_What you will do_.
• A. In the blog post about writing in prison, what was the name of the gaol where the writer was held?
• B. Continue the blog post about writing in prison from where it stops.

Intro

O full-orb'd moon, did but thy rays

Their last upon mine anguish gaze!

Beside this desk, at dead of night,

Oft have I watched to hail thy light:

Then, pensive friend! o'er book and scroll,

With soothing power, thy radiance stole!

In thy dear light, ah, might I climb,

Freely, some mountain height sublime,

Round mountain caves with spirits ride,

In thy mild haze o'er meadows glide,

And, purged from knowledge-fumes, renew

My spirit, in thy healing dew!

Goethe: Faust I.

Wednesday, September 23, 2009

How to Get Out of Gaol by Writing

The last time I really wrote I was in prison in England. I can't deal with these slimy keyboards. They feel like sticking your hands into a vat of muck and wiggling your fingers around. No matter what I do, my hands come up slimy. Johnson, the Welsh screw, always looked like an older, taller, more sane me. He would open the door, look, close it and lock and my stride wouldn't break. My mind was free. My body was stuck in that damned cell.

I knew that the wall to the prison was within jumping distance from my window. Well, that's what I saw anyway. The bars, though, presented their own problem. The way I remember them is like old fashioned steel bars, but they must have been retrofitted. HMP Brixton was an old gaol, in South London, and famous to me. The days stretched on, mostly in search of one comfort or another, a cigarette or cup of tea, the occasional cup of powdered coffee and books. Of course, writing kills time and days.

_Supplied entries_.
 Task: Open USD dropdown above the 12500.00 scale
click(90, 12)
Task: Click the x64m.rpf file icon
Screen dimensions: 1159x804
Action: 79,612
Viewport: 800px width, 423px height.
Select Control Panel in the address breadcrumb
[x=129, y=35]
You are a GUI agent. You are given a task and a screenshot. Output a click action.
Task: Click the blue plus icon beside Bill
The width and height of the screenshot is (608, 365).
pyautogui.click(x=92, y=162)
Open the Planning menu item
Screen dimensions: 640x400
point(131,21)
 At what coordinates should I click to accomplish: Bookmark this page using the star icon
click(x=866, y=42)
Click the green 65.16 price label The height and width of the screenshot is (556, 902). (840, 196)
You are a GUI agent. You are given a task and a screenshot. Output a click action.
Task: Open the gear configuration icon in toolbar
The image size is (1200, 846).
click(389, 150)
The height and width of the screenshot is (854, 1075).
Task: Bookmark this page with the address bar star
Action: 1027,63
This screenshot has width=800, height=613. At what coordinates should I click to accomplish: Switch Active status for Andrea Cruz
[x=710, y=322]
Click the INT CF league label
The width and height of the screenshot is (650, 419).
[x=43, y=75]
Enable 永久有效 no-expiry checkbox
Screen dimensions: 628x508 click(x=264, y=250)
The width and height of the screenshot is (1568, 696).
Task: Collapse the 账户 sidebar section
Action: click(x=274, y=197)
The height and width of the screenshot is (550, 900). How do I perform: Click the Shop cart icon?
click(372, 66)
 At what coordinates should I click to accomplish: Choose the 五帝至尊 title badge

_Replies_.
• A. HMP Brixton, an old gaol in South London.

• B.
The US State Department came to visit me. That was fun. I was probably very poor in condition, but it was someone familiar to talk to. The only other Americanlike person was a Russian. Somehow he had his own cell, complete with binders and boxes of papers. He explained to me that he was being held because he had been raising metal from the sea bed between the first Gulf War and September of 2001. Everything someone says about why they were in there had something off about it. There's too much to go through, and I didn't ask questions because I wasn't so interested.

When you're locked in a room, you begin to look at getting out of that room. Not just, for example, to go get your food and return the room, but to get out of the building, complex, and her governors. In prison, or remand at least, my main interest was my defense. So this was naturally a good thing to write about and I did. My defense was: Let my punishment match my crime, and I do plead guilty, conditionally, though my prosecutors would whisper down the lane the facts as they have been sensationalised by the police. I was pretty fair about it all. The judge actually looked at me and said, "I've read your statement, and it seems you have some degree of education, and I don't think that you are a threat to society. Still though, the nature of your crime and the gravity of it is such that I have to pass a custodial sentence. He paused. 9 months." I had to stay in those cells for 4.5 of the months. They let me out early because of a weekend I think. I had already been incarcerated for more than three.